Royal Academy's 'Painting the garden: Monet to Matisse'
26/02/16I queued for two long, cold, hours to buy a ticket at the Royal Academy to see their latest block-buster exhibition, Painting The Garden: Monet to Matisse. It was worth it despite what cynics say about the Impressionists, dismissing them as chocolate box pretty. The show sated my hungry eye.
I hadn't realised before that modern garden design had been invented by the Victorians. They took great delight in importing new breeds of flowers called Chrysanthemums from Japan and painted great masses of them growing in profusion in their French gardens. Roses barely got a look-in.
I knew about that great British garden design innovator, Gertrude Jekyll, whose wonderful portrait hangs in the National Portrait Gallery - and this exhibition had a lovely painting of her gardening boots. She was a well-heeled Victorian middle class lady who had trained as an artist but started to lose her sight early in adulthood and switched her creative impulses to designing gardens. She introduced the idea of swathes of colour in wide borders that had dramatic effect.
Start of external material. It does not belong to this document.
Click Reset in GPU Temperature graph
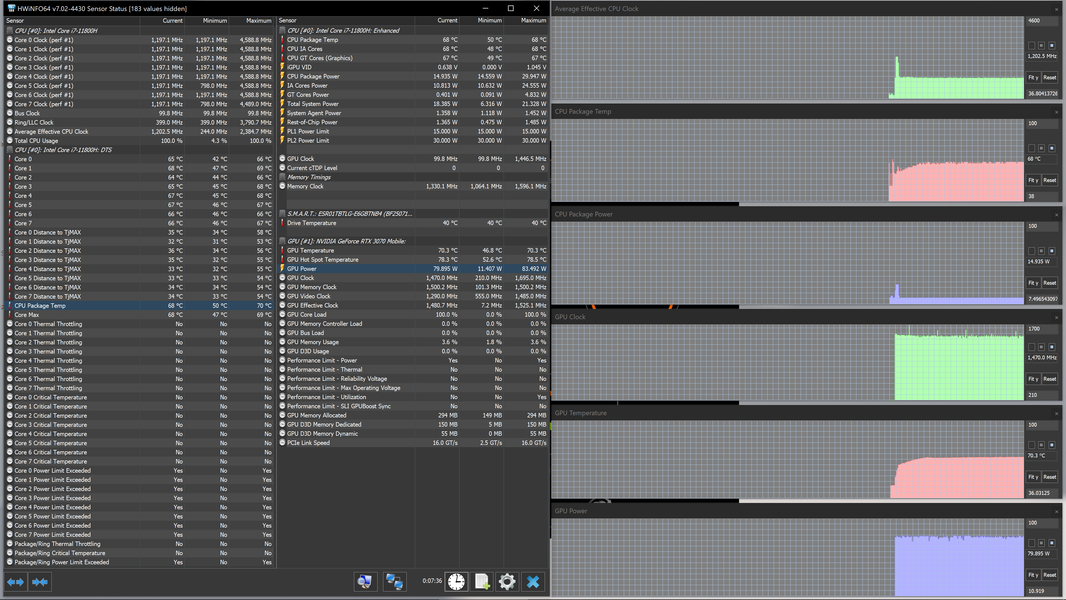 point(1050,477)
But their wasn't much about her in this exhibition, which was about French painters.
Now as an artist, a garden presents me with the problem of too great a complexity. You can't paint every leaf on a tree separately, can you? Well this exhibition proved me wrong! The Impressionist's paintings were made up of a myriad of flecks of colour. Many of the images were overwhelming in this respect, with barely a line to be found anywhere. They were almost Pointillist and hard to look at.
After a long run of paintings of Chrysanthemums, the exhibition documented Monet planting his garden from seedlings he'd brought on himself. He dug his pond, planted the fancy new water lilies he'd imported and had a curved bridge made to cross it, looking like the bridges in Japanese prints. The exhibition showed a few of the original prints he collected from the famous Japanese print-makers, Hiroshige and Hokusai. Then he started painting from life in his garden, in the wind. There was a looped video recording of this, like a moment caught in time, somehow sad. His subsequent canvases show the growth of lilies across his pond meeting a curving weeping willow, the reflections of the sky in the water and the different moods of the seasons. The first world war came and he refused to flee.
Paintings by Matisse and Bonnard, Sisley and Manet, Van Gogh and early Vuillard, all were male except for a single painting by the American Impressionist living in Paris, Mary Cassatt. And yet over half the audience in the RA were women.
The exhibition was organised chronologically and at the end there were four huge canvases of water lilies and reflections that Monet painted in his studio from memory. On the verge of abstraction, they didn't seem to me to be his crowning glory but rather to be fading echoes of his earlier paintings...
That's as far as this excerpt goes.